> [THE RECORDS]:
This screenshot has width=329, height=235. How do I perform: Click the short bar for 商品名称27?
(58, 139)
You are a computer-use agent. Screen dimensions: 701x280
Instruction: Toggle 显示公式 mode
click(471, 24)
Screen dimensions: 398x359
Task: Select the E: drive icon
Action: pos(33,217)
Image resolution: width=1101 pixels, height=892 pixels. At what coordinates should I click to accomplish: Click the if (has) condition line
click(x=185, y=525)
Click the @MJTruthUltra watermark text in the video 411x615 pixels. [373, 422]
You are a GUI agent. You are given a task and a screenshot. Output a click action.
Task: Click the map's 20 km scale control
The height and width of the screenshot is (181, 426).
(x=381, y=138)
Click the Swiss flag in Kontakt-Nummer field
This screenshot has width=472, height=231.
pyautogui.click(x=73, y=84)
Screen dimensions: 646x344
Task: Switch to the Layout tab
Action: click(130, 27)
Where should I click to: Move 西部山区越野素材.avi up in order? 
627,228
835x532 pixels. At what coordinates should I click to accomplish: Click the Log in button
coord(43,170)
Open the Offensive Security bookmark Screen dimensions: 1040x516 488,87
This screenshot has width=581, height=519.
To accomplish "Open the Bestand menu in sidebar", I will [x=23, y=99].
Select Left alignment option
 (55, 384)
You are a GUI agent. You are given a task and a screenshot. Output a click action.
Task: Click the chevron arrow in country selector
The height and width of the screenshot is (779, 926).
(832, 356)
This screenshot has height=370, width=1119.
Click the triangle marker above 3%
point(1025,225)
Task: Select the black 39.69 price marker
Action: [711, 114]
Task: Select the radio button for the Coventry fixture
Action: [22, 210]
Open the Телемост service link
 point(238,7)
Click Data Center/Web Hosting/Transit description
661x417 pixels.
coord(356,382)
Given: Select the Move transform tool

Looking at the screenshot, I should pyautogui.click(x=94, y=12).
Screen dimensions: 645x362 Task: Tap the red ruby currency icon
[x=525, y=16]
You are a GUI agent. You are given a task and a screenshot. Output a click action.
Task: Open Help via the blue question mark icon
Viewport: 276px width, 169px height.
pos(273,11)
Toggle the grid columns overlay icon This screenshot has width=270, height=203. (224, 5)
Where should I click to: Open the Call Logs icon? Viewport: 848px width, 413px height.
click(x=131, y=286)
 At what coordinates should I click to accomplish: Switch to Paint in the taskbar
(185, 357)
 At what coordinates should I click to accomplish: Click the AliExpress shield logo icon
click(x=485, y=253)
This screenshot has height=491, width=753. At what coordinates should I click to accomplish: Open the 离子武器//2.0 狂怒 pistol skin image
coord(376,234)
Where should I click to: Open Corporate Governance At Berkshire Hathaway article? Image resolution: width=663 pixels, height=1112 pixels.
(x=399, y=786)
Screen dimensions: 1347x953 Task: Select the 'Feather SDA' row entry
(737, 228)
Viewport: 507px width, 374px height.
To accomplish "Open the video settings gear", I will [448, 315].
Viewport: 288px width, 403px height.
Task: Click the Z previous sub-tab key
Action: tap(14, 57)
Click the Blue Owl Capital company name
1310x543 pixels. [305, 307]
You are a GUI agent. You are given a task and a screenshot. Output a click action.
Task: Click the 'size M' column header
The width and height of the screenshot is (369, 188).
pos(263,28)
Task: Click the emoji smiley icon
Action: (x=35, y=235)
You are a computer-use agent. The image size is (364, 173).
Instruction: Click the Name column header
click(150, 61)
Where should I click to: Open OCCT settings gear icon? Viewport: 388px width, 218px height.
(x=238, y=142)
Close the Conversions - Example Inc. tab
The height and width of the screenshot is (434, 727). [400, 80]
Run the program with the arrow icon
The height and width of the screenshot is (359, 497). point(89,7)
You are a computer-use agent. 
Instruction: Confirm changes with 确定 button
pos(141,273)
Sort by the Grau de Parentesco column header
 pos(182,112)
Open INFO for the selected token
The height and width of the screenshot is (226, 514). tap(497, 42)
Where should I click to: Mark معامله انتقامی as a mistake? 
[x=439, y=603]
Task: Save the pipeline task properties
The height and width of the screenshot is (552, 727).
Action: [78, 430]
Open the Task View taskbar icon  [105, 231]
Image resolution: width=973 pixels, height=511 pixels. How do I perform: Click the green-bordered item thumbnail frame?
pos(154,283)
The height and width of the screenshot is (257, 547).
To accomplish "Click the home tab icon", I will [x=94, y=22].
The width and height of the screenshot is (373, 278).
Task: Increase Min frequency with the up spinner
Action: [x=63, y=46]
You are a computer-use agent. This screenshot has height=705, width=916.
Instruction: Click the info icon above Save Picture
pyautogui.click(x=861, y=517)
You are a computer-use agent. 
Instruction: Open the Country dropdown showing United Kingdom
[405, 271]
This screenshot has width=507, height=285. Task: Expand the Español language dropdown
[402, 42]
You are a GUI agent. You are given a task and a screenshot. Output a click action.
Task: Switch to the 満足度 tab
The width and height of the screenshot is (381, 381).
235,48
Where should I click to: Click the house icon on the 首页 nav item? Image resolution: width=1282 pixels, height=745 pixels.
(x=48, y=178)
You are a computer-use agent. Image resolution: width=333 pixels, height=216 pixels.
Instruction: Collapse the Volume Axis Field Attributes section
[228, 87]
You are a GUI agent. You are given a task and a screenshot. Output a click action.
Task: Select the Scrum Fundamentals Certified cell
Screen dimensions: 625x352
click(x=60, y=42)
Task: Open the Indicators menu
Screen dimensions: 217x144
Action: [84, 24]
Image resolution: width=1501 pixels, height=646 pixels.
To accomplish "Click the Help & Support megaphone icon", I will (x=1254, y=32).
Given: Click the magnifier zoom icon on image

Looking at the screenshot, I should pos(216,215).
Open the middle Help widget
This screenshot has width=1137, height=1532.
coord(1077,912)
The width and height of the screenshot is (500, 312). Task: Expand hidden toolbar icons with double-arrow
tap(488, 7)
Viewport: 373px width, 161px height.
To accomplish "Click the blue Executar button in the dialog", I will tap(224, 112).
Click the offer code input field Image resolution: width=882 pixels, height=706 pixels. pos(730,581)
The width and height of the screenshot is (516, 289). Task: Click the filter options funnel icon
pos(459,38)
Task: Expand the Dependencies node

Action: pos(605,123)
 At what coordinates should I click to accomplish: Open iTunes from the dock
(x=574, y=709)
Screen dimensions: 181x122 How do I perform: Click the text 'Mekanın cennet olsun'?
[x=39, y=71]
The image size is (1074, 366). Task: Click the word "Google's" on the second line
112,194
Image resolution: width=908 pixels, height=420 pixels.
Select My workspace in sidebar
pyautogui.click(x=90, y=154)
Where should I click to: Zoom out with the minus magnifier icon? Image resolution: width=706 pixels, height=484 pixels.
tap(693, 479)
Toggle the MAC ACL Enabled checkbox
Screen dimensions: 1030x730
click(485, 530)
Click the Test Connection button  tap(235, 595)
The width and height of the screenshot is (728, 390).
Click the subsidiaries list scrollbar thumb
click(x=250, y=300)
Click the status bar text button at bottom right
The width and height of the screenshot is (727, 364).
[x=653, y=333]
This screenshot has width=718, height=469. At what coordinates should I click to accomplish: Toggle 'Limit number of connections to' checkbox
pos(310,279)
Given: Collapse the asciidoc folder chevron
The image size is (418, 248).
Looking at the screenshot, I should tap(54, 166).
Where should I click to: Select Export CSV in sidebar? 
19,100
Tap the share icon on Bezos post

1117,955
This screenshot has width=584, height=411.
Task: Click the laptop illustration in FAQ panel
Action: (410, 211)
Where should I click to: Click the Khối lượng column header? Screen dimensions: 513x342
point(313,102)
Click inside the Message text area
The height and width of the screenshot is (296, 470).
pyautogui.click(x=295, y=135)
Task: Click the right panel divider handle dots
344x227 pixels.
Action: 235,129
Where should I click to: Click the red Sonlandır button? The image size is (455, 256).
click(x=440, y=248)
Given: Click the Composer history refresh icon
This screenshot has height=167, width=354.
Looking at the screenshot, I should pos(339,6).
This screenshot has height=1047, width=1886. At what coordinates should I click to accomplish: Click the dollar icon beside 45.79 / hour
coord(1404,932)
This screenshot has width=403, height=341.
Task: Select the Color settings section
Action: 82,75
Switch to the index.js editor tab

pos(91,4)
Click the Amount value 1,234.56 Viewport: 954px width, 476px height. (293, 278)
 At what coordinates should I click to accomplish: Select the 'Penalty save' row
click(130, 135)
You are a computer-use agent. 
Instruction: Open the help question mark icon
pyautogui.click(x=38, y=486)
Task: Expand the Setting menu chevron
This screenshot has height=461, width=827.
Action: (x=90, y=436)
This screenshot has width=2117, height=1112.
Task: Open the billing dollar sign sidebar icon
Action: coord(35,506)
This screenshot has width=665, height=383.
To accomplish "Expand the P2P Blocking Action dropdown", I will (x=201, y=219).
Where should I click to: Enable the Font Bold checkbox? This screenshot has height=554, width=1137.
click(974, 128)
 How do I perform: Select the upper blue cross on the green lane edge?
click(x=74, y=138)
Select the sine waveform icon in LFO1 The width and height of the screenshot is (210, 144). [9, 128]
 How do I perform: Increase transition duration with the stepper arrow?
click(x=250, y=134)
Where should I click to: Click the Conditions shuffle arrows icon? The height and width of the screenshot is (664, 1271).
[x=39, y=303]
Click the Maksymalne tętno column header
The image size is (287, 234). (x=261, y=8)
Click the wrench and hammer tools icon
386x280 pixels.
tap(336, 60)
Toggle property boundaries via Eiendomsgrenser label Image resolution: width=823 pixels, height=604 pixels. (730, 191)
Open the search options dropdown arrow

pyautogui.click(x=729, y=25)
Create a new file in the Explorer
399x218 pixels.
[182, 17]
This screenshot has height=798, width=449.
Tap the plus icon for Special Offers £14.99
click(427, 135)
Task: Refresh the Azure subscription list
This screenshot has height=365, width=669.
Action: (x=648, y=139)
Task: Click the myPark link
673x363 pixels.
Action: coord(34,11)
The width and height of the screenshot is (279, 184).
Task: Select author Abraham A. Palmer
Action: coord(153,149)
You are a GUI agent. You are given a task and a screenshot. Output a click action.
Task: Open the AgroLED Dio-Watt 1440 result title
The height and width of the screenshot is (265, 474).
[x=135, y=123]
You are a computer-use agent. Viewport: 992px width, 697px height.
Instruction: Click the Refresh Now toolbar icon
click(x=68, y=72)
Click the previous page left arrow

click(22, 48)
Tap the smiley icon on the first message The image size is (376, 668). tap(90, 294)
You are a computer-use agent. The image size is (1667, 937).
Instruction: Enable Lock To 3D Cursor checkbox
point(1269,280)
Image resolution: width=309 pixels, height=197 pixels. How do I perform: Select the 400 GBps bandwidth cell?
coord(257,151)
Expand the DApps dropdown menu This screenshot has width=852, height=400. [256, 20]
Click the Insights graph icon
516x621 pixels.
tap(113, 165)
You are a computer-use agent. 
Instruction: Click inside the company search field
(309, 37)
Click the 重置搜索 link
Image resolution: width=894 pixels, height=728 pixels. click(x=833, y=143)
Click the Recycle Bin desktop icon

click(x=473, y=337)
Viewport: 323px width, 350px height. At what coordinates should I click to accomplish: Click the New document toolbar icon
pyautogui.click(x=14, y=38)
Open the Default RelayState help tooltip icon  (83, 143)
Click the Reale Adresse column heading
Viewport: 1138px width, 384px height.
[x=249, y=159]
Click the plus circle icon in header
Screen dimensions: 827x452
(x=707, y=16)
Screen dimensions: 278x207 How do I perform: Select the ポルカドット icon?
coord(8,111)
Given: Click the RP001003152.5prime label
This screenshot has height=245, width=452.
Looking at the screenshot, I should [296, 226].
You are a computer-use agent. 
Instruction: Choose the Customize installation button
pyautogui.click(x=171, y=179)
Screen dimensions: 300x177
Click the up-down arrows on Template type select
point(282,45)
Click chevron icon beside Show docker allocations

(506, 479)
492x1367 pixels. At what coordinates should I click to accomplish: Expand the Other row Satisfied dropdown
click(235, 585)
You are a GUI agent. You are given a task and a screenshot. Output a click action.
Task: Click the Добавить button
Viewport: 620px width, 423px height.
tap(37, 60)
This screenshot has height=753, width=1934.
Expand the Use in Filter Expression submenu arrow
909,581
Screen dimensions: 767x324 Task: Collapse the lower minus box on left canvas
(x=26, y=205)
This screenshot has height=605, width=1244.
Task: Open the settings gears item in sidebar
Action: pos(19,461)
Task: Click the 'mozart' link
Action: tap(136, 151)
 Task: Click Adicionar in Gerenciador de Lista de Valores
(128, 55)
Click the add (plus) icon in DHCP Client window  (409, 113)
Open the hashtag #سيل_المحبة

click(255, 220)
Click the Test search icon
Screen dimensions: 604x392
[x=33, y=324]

> [EXERCISE DESCRIPTION]: Each line of the entries above that has the word "label" is to be copied.

> [RESPONSE AREA]:
Toggle property boundaries via Eiendomsgrenser label Image resolution: width=823 pixels, height=604 pixels. (730, 191)
Given: Click the RP001003152.5prime label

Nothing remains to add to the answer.